THE art community is again in mourning. This time it is for artist and designer Dawn Scott who passed away yesterday morning. She follows fellow artist Seya Parboosingh who died on August 13.
Scott was born in Mandeville in 1951, and had her first exhibition in 1971, when she showed a group of paintings, drawings and sculptures at the United States Information Service in Kingston. She started producing figurative batik paintings in the mid-1970s and first exhibited them in 1975 at the Creative Arts Centre of the University of the West Indies Mona Campus. She also lived in Barbados in the late 1970s and exhibited there at the Queen's Park Gallery and Yoruba House in 1978.

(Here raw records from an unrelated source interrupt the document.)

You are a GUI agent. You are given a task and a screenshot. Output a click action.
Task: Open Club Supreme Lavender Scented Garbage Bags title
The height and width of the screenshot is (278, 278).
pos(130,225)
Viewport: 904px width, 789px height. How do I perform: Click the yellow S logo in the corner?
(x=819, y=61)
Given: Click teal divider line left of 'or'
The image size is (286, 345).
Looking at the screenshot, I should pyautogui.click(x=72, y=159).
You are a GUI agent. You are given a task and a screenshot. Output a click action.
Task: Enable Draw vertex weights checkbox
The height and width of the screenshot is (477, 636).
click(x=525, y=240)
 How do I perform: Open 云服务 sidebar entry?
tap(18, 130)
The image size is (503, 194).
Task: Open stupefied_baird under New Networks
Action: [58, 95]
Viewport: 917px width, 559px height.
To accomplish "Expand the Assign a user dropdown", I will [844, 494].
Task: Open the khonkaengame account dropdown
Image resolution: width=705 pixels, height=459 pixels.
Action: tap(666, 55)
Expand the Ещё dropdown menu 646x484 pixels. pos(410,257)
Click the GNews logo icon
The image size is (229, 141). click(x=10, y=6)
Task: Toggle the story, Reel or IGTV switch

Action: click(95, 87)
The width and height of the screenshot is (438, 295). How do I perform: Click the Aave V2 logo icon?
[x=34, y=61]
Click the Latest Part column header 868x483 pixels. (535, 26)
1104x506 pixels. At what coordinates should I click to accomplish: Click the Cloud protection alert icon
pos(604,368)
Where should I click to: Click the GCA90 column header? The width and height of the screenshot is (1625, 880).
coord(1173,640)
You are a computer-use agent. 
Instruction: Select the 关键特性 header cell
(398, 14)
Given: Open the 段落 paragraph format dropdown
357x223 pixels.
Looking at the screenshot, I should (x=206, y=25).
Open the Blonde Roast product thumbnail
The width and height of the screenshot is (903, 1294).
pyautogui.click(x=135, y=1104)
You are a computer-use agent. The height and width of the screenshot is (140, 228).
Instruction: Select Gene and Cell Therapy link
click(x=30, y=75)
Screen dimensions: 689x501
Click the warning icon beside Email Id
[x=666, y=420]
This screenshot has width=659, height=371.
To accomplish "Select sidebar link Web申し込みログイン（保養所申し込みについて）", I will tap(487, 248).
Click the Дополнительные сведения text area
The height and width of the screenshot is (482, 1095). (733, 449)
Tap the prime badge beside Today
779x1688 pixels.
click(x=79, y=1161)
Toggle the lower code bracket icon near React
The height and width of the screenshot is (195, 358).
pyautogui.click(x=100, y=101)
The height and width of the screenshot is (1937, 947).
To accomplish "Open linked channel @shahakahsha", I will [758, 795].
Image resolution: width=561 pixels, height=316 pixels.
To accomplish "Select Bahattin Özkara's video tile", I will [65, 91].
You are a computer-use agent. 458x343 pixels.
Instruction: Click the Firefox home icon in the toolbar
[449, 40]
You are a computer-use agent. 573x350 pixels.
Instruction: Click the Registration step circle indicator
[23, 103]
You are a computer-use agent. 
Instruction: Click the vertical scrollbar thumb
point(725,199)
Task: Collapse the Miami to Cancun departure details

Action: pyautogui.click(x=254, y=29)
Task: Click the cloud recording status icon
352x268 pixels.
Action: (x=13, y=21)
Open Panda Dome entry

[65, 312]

Figurative batik was Dawn Scott's main medium for some twenty years, culminating in her solo exhibition Nature Vive (1994) at Grosvenor Galleries in Kingston. By far her most impactful exhibition, however, was her contribution to Six Options: Gallery Spaces Transformed (1985), the National Gallery's (and Jamaica's) first exhibition of installation art. On this occasion, she produced A Cultural Object, a haunting, spiral-shaped "zinc fence" structure which transposed some of the realities of Jamaica's inner city life into the spaces of the National Gallery.
Culture Minister Olivia 'Babsy' Grange, has paid tribute to the late Jamaican artist.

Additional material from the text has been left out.